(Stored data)
========================================

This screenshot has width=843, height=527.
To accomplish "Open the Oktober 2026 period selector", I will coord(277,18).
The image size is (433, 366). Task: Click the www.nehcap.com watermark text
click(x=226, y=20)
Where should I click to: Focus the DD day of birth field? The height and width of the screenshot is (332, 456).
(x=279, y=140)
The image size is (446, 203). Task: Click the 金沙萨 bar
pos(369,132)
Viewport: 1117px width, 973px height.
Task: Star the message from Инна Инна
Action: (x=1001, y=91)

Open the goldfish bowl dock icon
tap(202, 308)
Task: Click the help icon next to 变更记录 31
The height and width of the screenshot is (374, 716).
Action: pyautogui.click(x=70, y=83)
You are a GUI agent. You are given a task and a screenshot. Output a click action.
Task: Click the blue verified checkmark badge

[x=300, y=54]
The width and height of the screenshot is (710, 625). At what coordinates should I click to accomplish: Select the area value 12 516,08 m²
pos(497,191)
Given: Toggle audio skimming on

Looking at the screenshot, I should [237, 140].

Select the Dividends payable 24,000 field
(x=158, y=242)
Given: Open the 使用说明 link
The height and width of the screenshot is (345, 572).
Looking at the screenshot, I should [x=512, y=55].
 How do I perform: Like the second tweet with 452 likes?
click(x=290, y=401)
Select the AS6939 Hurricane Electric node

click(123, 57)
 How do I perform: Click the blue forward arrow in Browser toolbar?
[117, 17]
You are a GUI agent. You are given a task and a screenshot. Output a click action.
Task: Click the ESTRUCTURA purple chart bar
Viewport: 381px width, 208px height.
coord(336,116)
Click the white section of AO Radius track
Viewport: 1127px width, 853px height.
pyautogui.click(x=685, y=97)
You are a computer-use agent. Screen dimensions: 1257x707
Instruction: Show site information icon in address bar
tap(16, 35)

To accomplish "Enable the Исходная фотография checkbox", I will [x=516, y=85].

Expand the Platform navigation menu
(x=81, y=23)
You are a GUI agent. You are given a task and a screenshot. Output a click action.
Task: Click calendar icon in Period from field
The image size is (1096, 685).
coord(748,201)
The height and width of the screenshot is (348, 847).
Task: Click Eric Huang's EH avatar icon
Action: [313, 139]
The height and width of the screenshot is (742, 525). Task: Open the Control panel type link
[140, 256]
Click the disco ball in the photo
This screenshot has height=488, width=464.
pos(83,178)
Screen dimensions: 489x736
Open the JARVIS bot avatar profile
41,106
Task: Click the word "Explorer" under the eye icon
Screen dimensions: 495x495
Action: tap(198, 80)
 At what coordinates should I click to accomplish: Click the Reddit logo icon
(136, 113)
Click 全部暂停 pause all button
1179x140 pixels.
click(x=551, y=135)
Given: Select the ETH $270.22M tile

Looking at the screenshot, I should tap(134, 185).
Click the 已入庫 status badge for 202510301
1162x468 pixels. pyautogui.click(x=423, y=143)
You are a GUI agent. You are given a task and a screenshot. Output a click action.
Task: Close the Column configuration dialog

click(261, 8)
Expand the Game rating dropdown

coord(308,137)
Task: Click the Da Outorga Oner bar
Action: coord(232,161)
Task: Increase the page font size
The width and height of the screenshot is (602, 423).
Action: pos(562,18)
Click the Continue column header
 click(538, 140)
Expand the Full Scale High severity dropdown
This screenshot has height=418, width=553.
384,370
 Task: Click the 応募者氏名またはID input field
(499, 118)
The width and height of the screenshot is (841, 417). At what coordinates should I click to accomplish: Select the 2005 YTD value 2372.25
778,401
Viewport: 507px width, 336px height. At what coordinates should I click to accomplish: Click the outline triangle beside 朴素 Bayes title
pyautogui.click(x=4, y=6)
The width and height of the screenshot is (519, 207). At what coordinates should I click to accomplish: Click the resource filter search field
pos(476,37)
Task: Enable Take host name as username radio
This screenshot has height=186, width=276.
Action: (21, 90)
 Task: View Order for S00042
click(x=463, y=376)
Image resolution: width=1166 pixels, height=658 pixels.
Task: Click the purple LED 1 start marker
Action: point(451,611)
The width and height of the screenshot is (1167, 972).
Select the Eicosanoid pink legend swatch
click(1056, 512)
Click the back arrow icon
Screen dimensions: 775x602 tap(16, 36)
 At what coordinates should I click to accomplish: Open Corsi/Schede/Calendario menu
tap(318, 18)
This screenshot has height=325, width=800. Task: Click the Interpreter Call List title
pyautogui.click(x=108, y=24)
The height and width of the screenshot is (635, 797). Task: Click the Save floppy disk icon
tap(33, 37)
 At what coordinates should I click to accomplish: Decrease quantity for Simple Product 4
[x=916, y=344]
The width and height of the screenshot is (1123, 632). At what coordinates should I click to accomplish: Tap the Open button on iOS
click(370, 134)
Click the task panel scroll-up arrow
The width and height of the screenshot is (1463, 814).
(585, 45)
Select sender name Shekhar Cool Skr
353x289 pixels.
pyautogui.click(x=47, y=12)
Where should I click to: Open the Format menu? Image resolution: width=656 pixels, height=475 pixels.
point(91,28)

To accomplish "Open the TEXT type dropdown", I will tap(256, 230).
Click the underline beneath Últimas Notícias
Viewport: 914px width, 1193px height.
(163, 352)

========================================

## Work task
Each line that has the word "Enable" counts once. How many such lines are in the data? Give the number alone.

## Answer to this task
2